Nov. 30 2011 11:39 AM

Don’t go rogue against The Brotherhood—unite!

eddeckersandiego
Edwin Decker
A few months ago, I bought an iPad for my wife. W had been hinting for a while that she wanted one, and when I say “hinting,” I mean telling me every day to buy her an iPad or she was going to staple my lips as I slept.

And boy was she happy when I presented it to her. For one short moment in time, I was the guy on the white horse in the Old Spice commercials who could do no wrong. Immediately after opening the package, she logged on to Facebook and boasted, “My honey just bought me an iPad! Isn’t he the most wonderful, greatest, bla bla bla and best husband ever?”

Naturally, this did not go over well with any of the men in our inner circle of family and friends— The Brotherhood, as I like to call them. In fact, it was my brother-in-law, Sage, who promptly Faceblasted me for going rogue.

What is going rogue, you ask? Going rogue is buying or doing something so wonderful, thoughtful, bla bla bla for your wife, that it causes all the women of the inner circle to blurt to their husbands, “How come you don’t buy me no iPad!?”

Indeed, in the few short minutes after W’s Faceboast, all the other wives of the inner circle—The Sisterhood—began posting about what lazy, rotten, cheapo bastards their husbands were for not doing the same.

Not that any of the members of our Brotherhood deserved it. They’ve all purchased excellent, spontaneous gifts in the past. In fact, it was shortly after the iPad debacle that Sage himself went horribly rogue. The little bastard—for no reason other than to express his devotion and bla bla blappreciation—brought his wife, Jessica, a bouquet of flowers accompanied by the following note:

“Dearest Buttercup, you are my sun, and moon, and gag, vomit, hurl. For you, I would climb to the top of the highest retch, sail the roughest bile, because I love you from the bottom of my barf,” all of which Jessica promptly plastered on Facebrag.
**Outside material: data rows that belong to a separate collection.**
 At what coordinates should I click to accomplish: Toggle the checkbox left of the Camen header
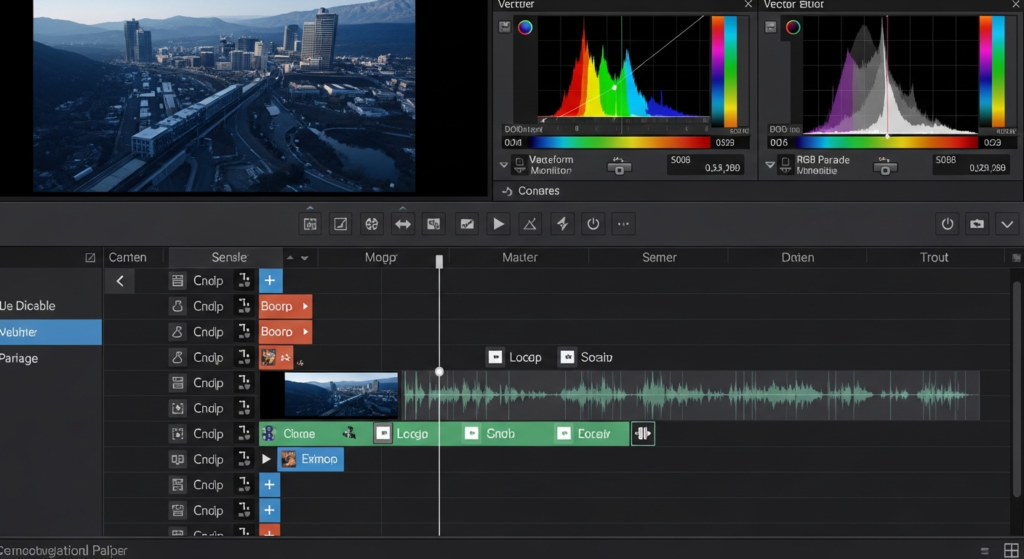(91, 258)
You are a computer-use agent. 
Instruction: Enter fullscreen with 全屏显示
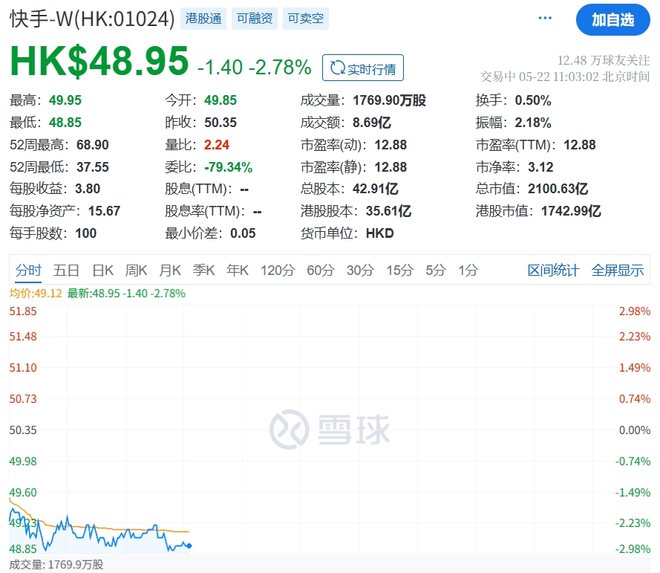pyautogui.click(x=617, y=270)

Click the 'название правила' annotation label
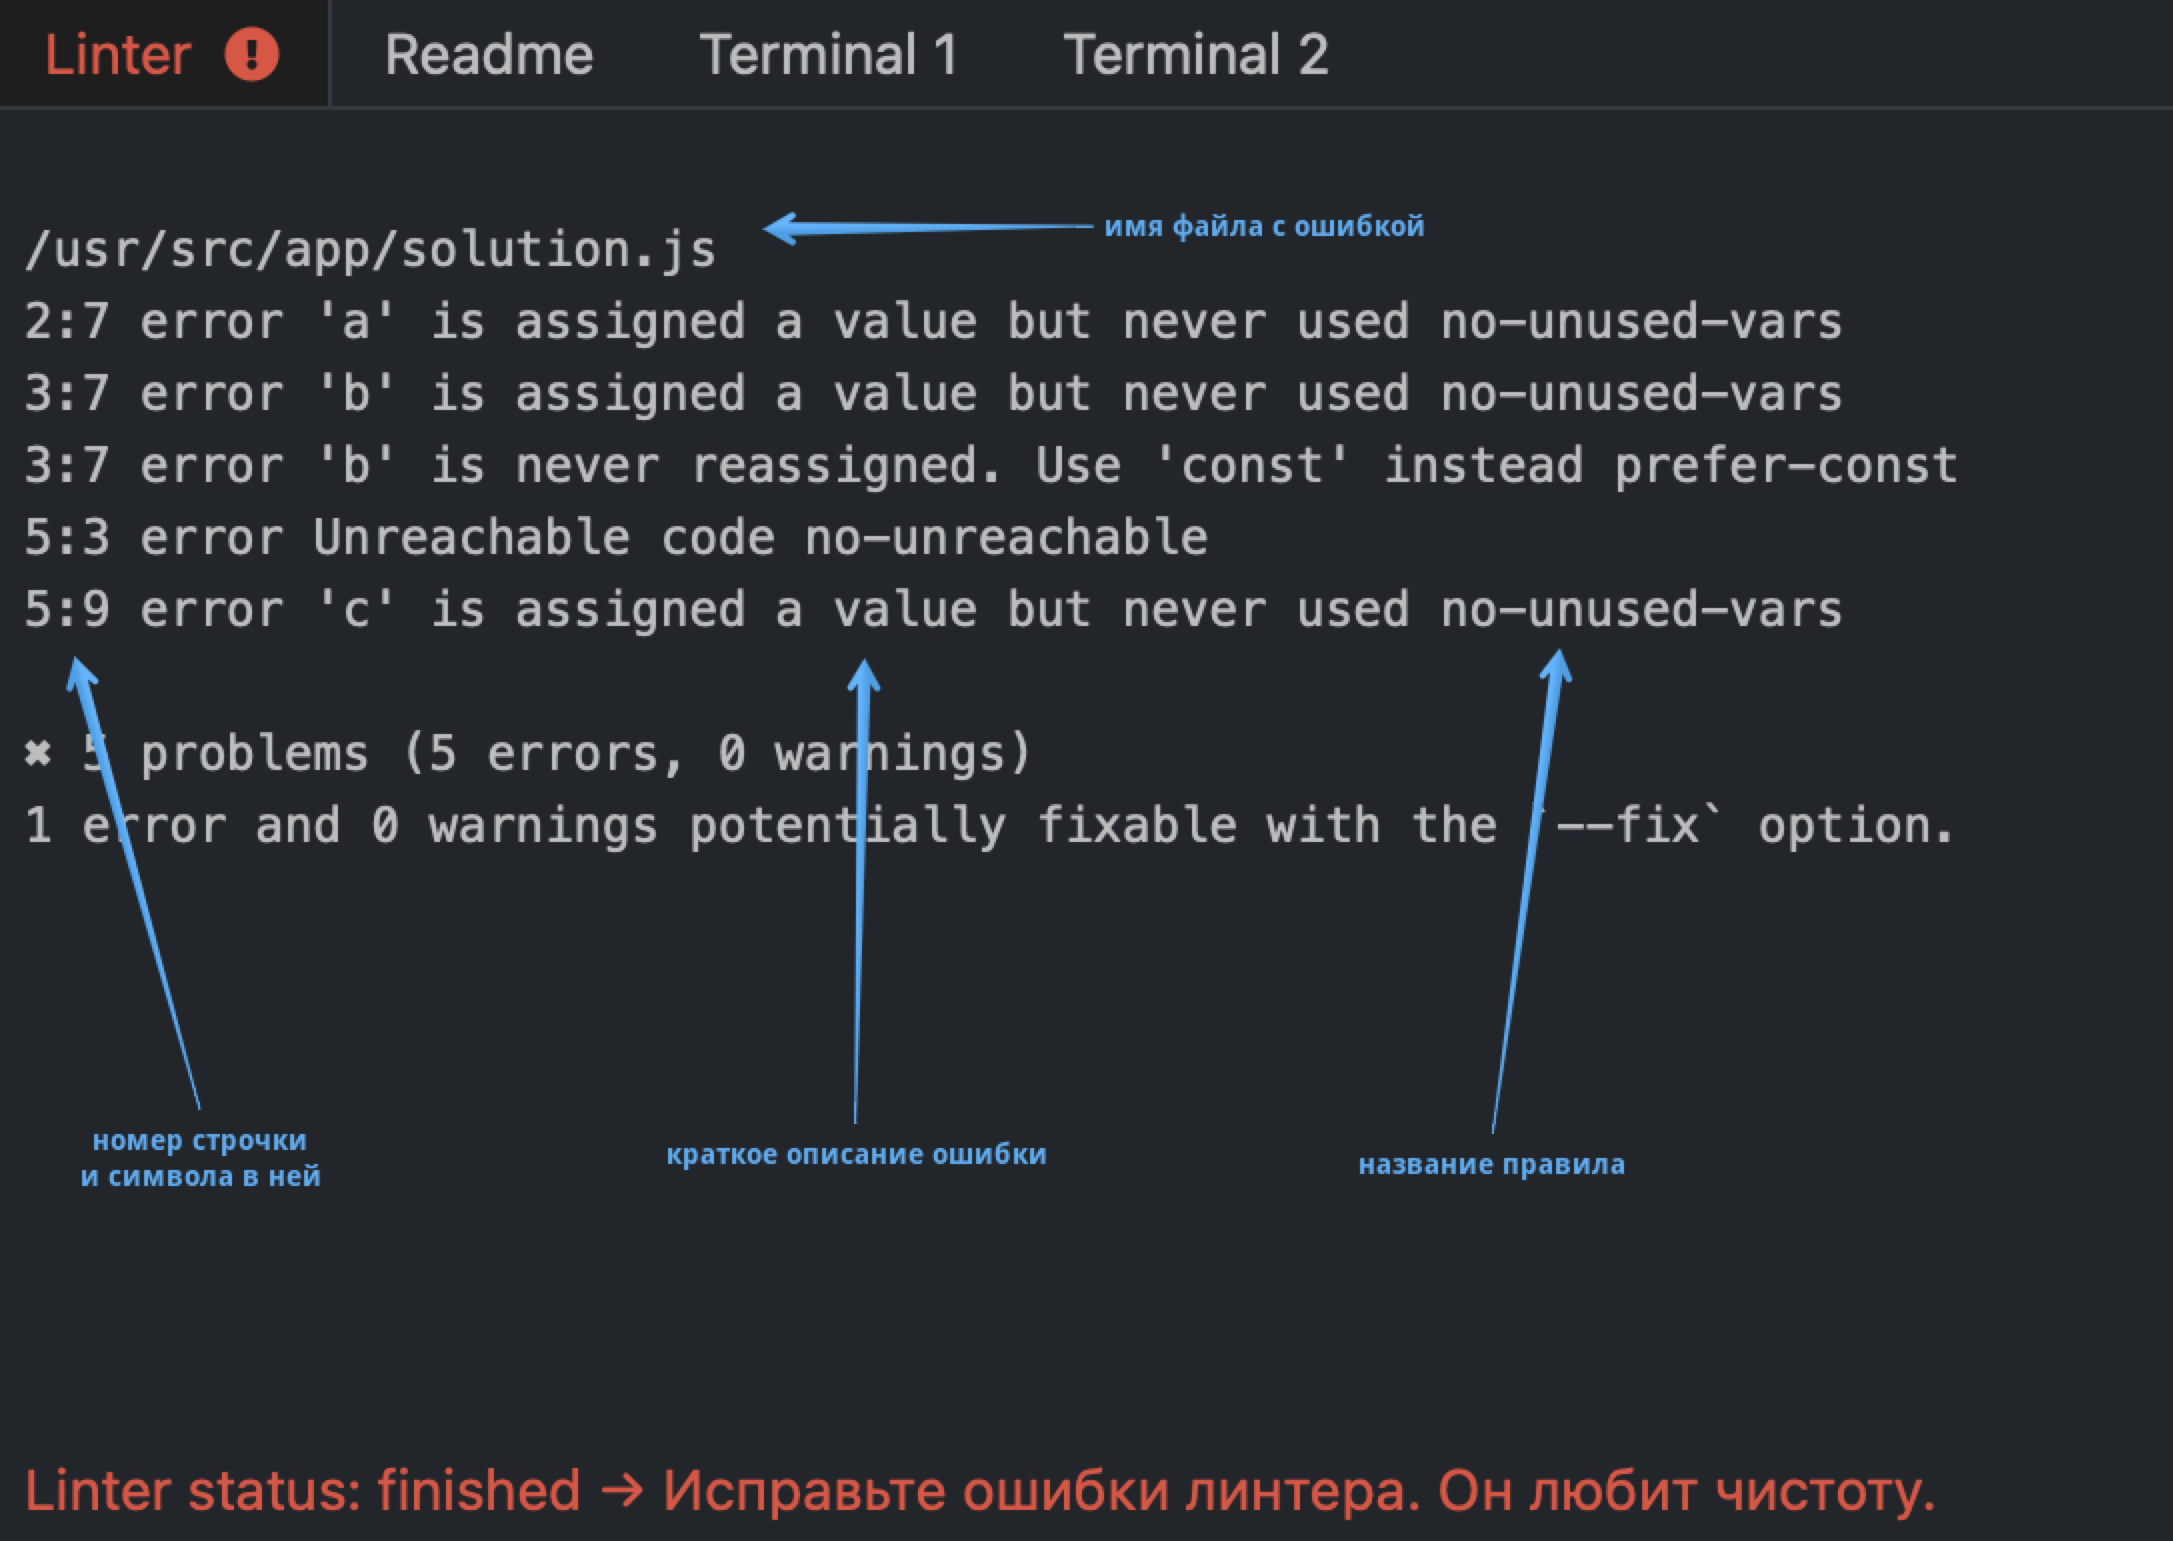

Make no mistake. This was a far more serious transgression against The Brotherhood because his gift came from a place of adoration, whereas mine was merely an effort to muzzle my wife so I could play Call of Duty in peace.

What followed was as hilarious as it was tragic. W was in the living room, scrolling through Facegloat on her iPad, when she saw Jessica’s post.

“How come you never do anything nice like that for me,” she snorted, holding the still-shimmering iPad in her greedy fingers!

Oh, well, that’s how it is with wives, I guess. You and she can be on the terrace of an Italian villa overlooking the Mediterranean Sea and still she’ll figure out a way to say “You never take me anywhere” with a straight face.

It’s just what married men must deal with and, since we can’t change women, the best we can do is stop throwing each other under the bus, because, up to now, the concept of going rogue has been unclear and discombobulated. Therefore, I have taken it upon myself to clarify and, um, combobulate, the rules and definitions of rogueism.

There are three basic ways to go rogue.

The first, and most common, is buying your significant other a spontaneous gift—for no other reason than to express your love and undying bla bla blavotion—and, sure as Herman Cain was dropped on his head as an infant, it’s an abomination unto The Brotherhood.

The second example is buying a non-spontaneous gift, you know, during those gift-expectant holidays (birthday, Christmas, etc.), but spending far more money than anyone else in The Brotherhood is spending. For example, if you buy the missus a two-karat diamond for Valentine’s Day and the rest are doing chocolate and flowers, you have gone senselessly rogue.

Last, any of those creative and priceless-type gifts—like writing love poems, or having “Happy anniversary, darling,” plastered across the stadium JumboTron, or building a red carpet made of rose petals that lead from the front door to the bedroom, where you’ll be waiting in silk boxers and grasping a bottle of baby oil—are especially disagreeable to The Brotherhood, as they require planning, effort and—shoot me now should I ever go the silk-boxers route—passion.

Of course, in a perfect world, no man would ever go rogue against his boys. But we live in the real world, with real women—women with hormones that rage like barbarian marauders across the continent of your marriage—making it sometimes necessary to wander from the herd in order to prevent your lips from being stapled together.

In these instances, just be sure to notify The Brotherhood of your intention to stray. This way, it gives them the opportunity to buy something of equal value, or begin the quarantining process— which is done by dropping their wives’ cell phones in the garbage disposal, hacking their social pages and infecting them with some sort of influenza bug that will keep them from leaving the house all week.

So, men, are we all on the same page? Excellent! Now let’s all take the Oath of The Brotherhood. Please put your hand on our bible—1001 Fart Jokes— and repeat after me: “We, the proud, brave—yet war-weary—married men of The Brotherhood, do solemnly swear to go rogue only when necessary, to alert The Brotherhood when deviation is unavoidable and to reject Satan—The Old Spice Guy—for it is he who will lead us into the shadow of the valley of the doghouse, so help me Hemingway, amen.